Replies to post #2258 on RespireRx Pharmaceuticals Inc (RSPI)

[neuroinv]

Obviously, I don't think CX717 should be scrapped: but here is the rationale on the part of the FDA that puts it at risk:

1) If you don't have a lot of headroom between the clinical dose and the potentially risky dose, there is the possibility that over millions of patient exposures, more vulnerable individuals might experience adverse effects that were thought to only occur with much higher doses.
2) In a population like adult ADHD, where use is going to be daily and longterm, the odds of #1 are higher, and one is trying to extrapolate from three months of use to years of use.
3) Adult ADHD patients are, for the most part, a healthy population relatively speaking. Any adverse medical effect would thus be in the context of what otherwise would have been physical health.
4) If #3 occurs, even to a small number of individuals, this will be interpreted as the FDA not doing its job. Which would lead to more congressional grandstanding. Very little--indeed no--price is paid by the FDA for excessive constraint and caution. A high price will be paid if anything unexpected sneaks through.

Gfp: One thought about the 200mg and 800mg doses. Stoll gave a hint regarding their thinking during the last CC. He referenced their belief--based on animal models--that 10-20mg/kg would be necessary for the treatment of hyperactivity, one of the two main domains of ADHD symptoms (inattention being the other). That translates into 750-1500mg on average. Thus the 800mg was near the bottom of what they thought they needed to show an effect on hyperactivity, whereas 200mg was probably near the bottom of what they thought they needed for inattention. A nonstimulant that addresses both is far more valuable as a competitor to stimulants (really the only drugs at present that address hyperactivity with any consistency) than one that only treats inattention.
Thus a mid-range dose would have been seen as superfluous--more than one needs for inattention, less than one needs for hyperactivity.

NeuroInvestment

[gfp927z]

MarketFest, Part of the FDA's concern is due to the fact that the cellular effect being seen is as yet unexplained. In the conf call Dr. Stoll said that the FDA's general view is that "until we can get better explanations, we're going to have to stay conservative". One gets the impression that neither Cortex's histopathologists nor the FDA have seen cellular changes quite like this before (which is one reason why one might suspect the changes to be in the brain itself and not in say the liver, kidney, etc). So with the uncertainty over the causes of the cellular changes, the FDA is setting the safety bar for CX-717 higher than usual. Plus AMPA upmodulation is a brand new neurological approach, and the FDA probably remembers Lilly's difficulties with LY-451395 also.

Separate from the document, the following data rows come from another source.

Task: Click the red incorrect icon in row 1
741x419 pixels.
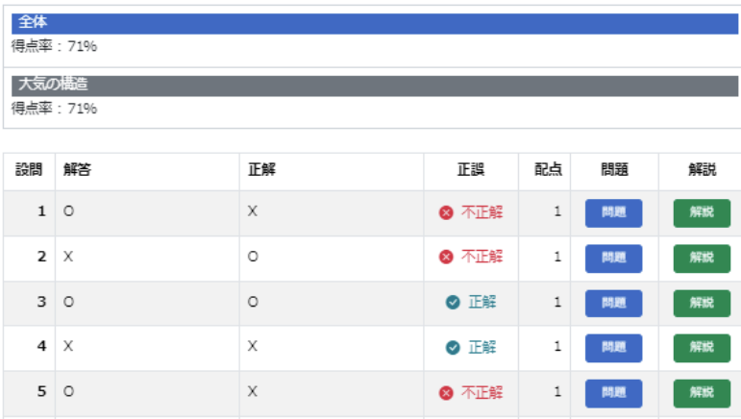Action: tap(446, 212)
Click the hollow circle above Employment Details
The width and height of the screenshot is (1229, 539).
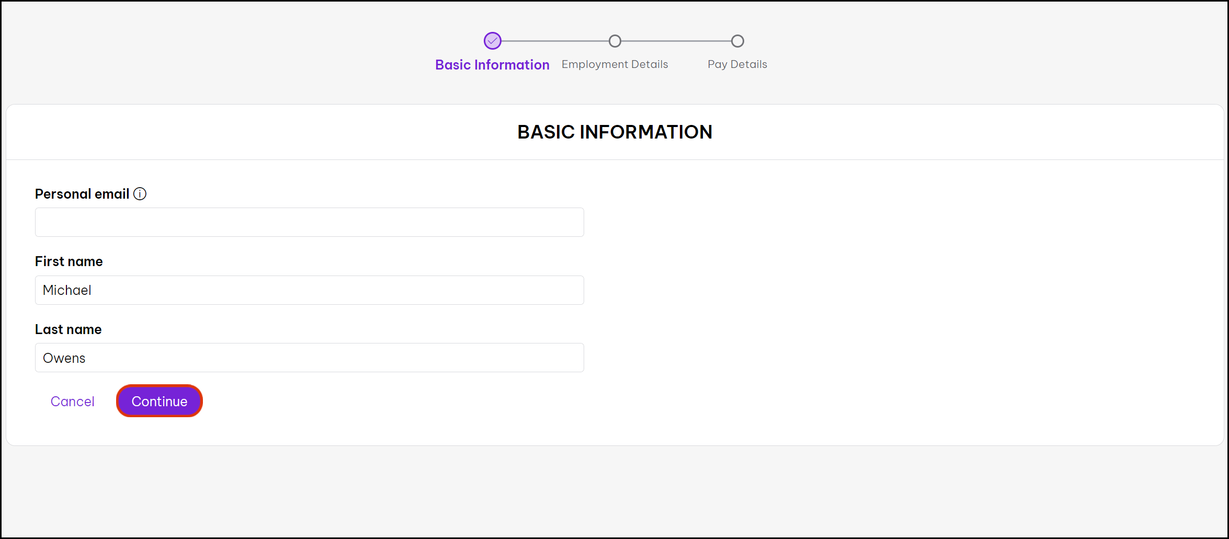point(615,41)
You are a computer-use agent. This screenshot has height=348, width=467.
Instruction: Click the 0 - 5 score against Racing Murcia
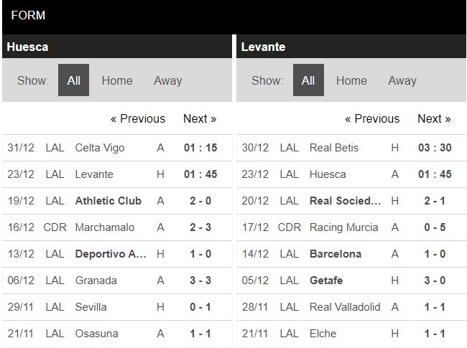click(434, 227)
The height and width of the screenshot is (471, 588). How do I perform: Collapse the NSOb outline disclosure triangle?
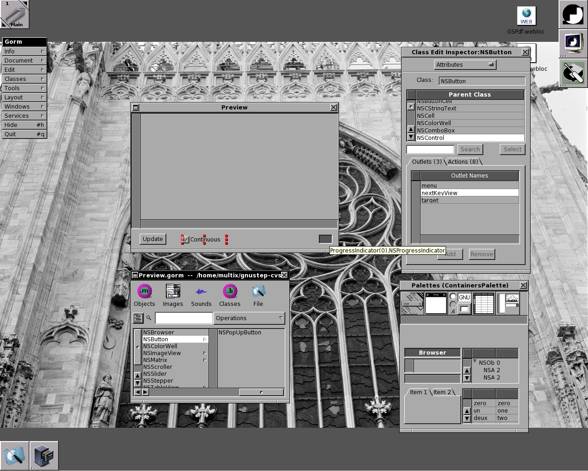pyautogui.click(x=475, y=362)
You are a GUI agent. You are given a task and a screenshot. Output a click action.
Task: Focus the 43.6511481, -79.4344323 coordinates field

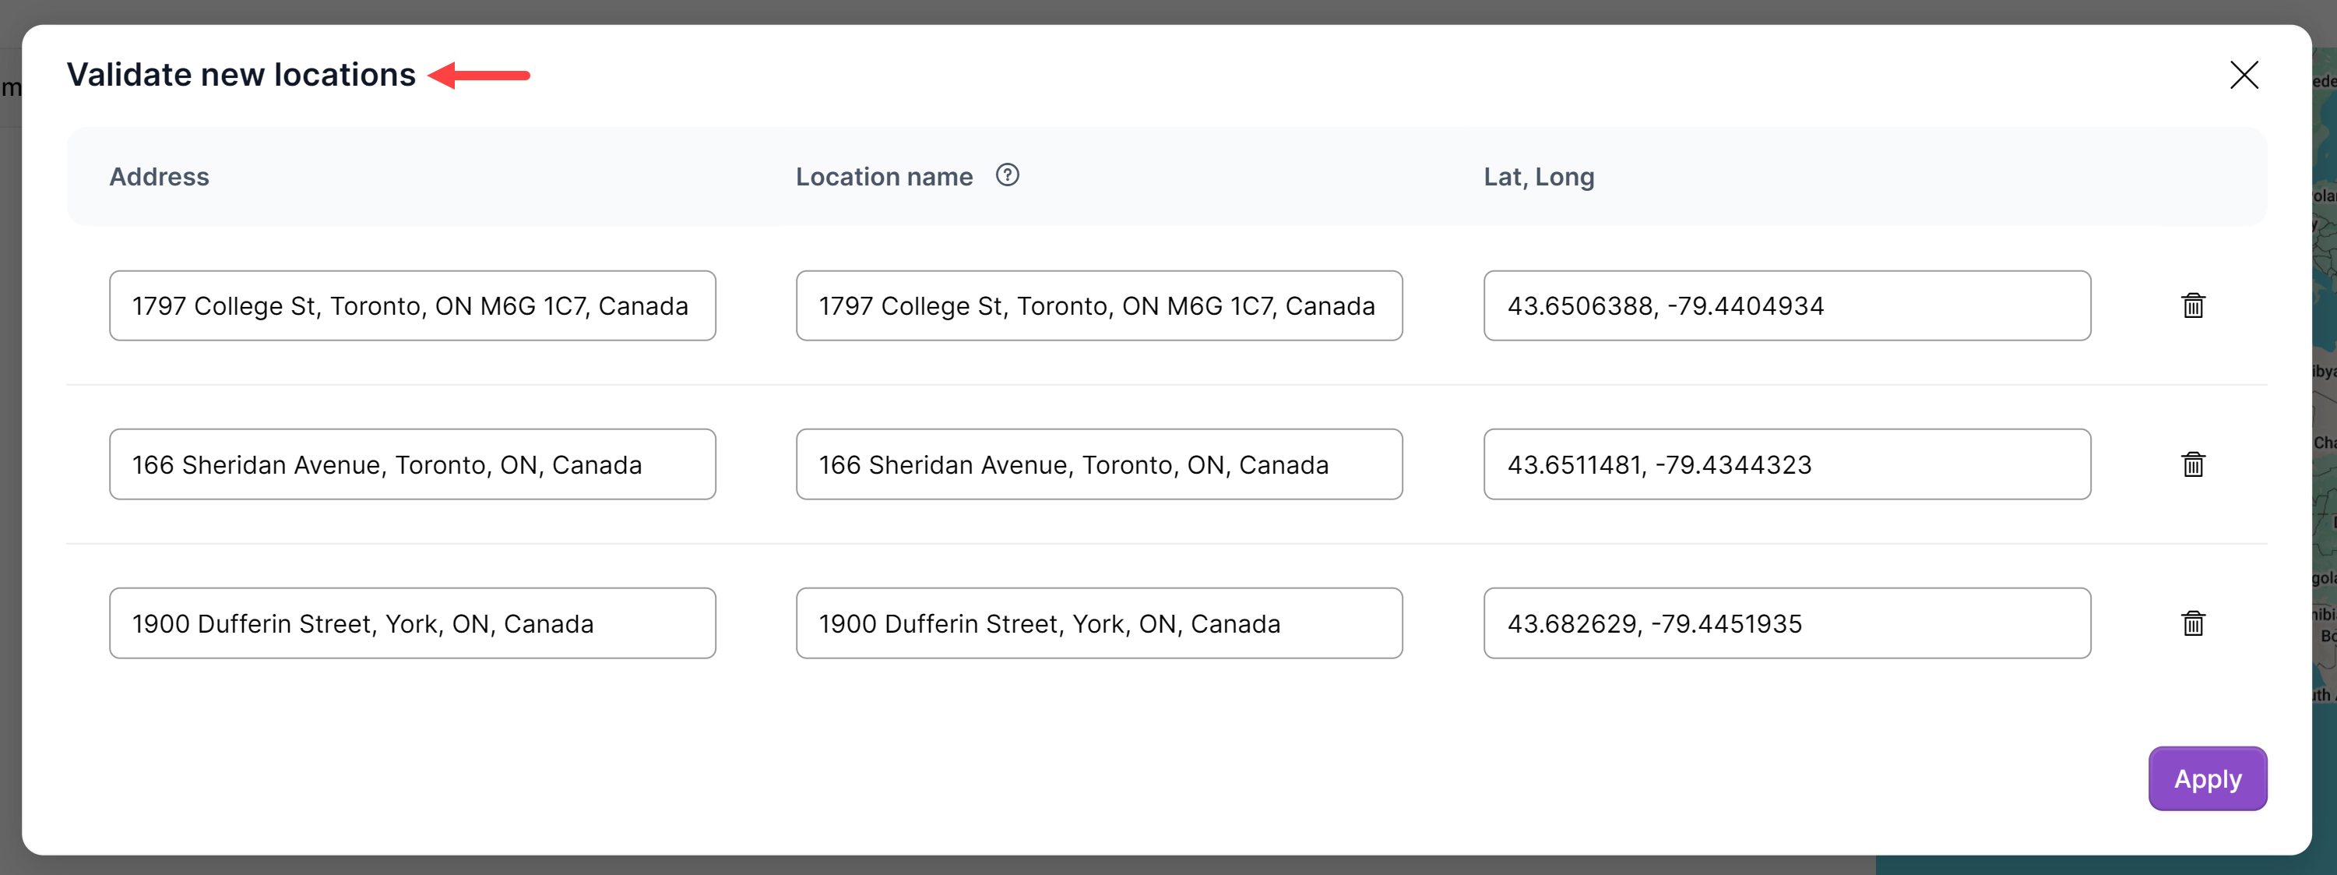point(1786,465)
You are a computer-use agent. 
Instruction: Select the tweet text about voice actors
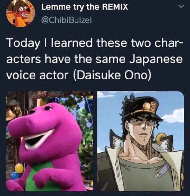click(x=95, y=59)
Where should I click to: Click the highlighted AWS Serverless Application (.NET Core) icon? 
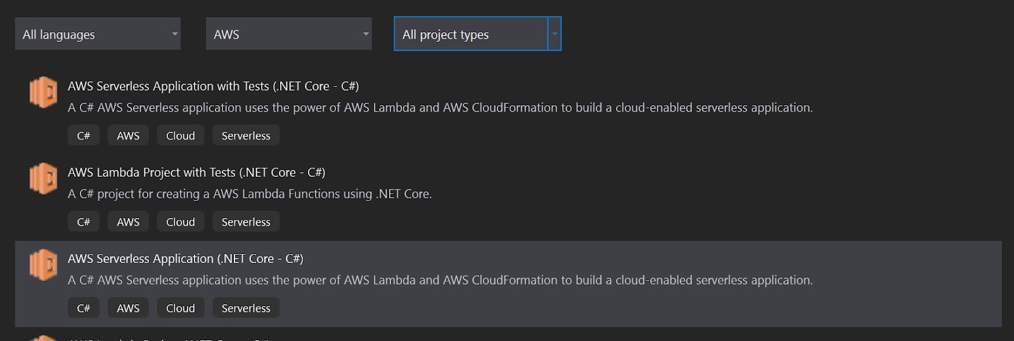click(43, 264)
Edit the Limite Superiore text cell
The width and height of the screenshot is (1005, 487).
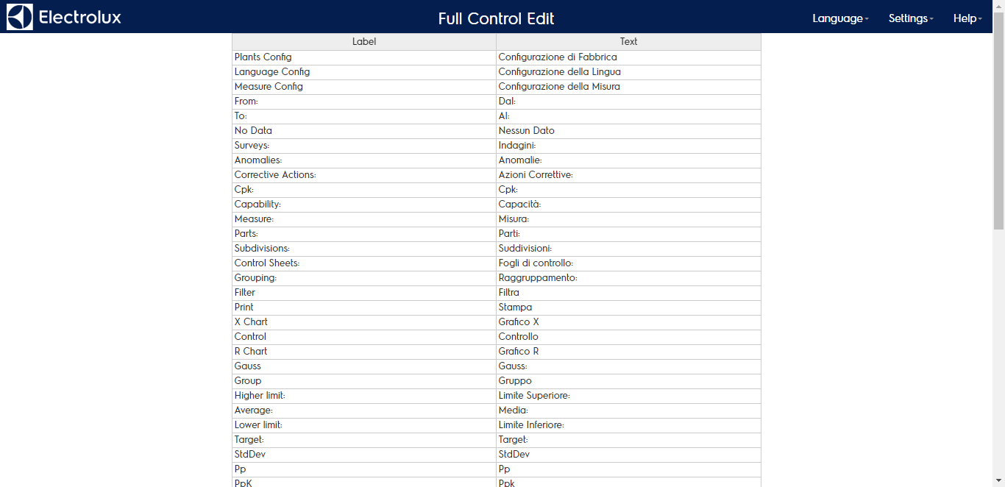click(x=628, y=396)
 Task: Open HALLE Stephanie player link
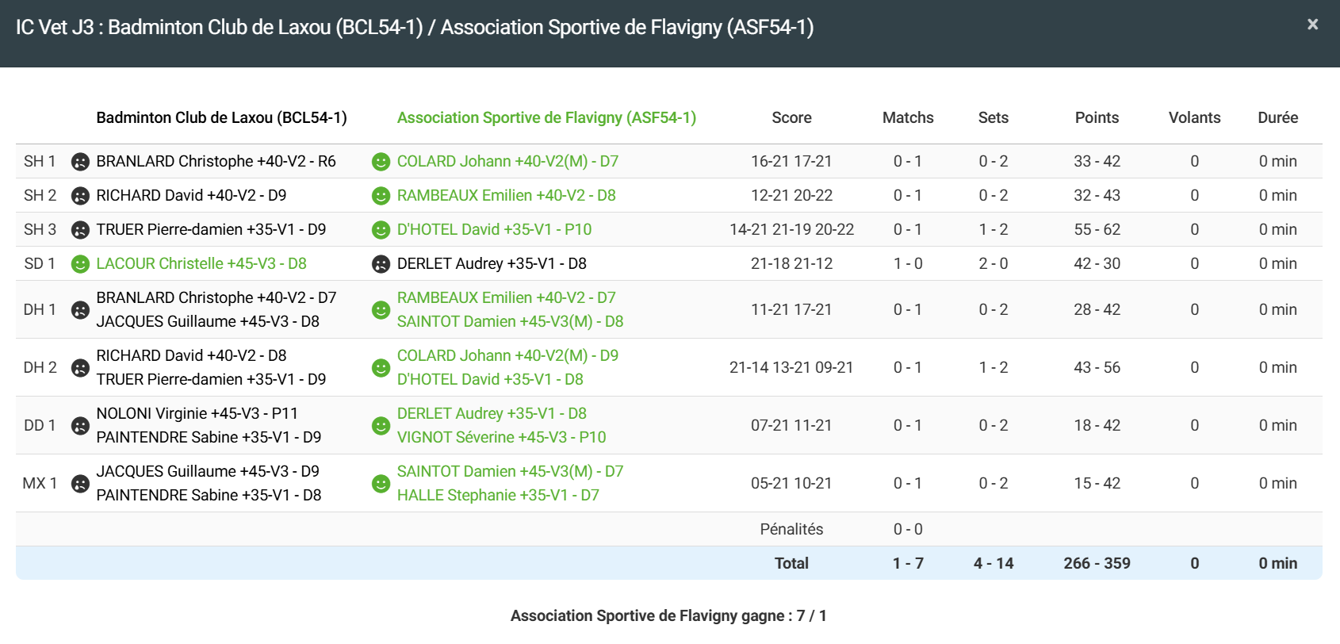(498, 495)
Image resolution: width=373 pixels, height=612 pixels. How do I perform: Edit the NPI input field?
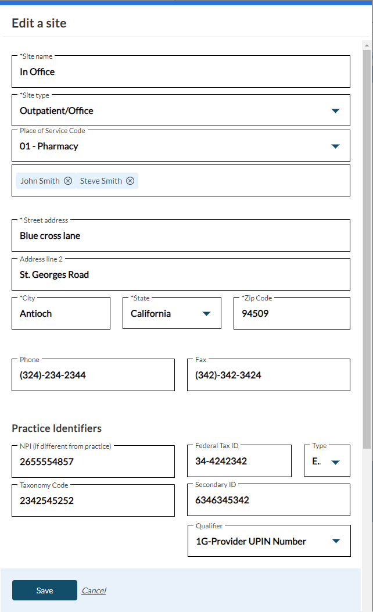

Part of our problem in figuring the odds for CX-717 is that we have very little solid info to go on. Not only don't we know what the histo finding is, or in what organ it's seen, we have no idea what human dosing level is currently allowed by the FDA over various durations (1 month, 3 months). Is it 100 mg for 1 month, or 200 mg, or 500 mg or what? How about BID doses? Without this info we can't get a handle on how much dose liberalization we'll need to get from the FDA for CX-717 to be viable for further studies and for partnering/outlicensing.

Concerning 800 mg BID specifically, this was the highest BID dose given in the Phase 1, in effect the "MTD", though they never did get any serious adverse events, only an increased frequency of headaches (1600 mg was called the single dose MTD). With the dosing of CX-717 being restricted by the FDA (how restricted we don't know), it seems very unlikely that the FDA would allow BID dosing for any length of time at the MTD.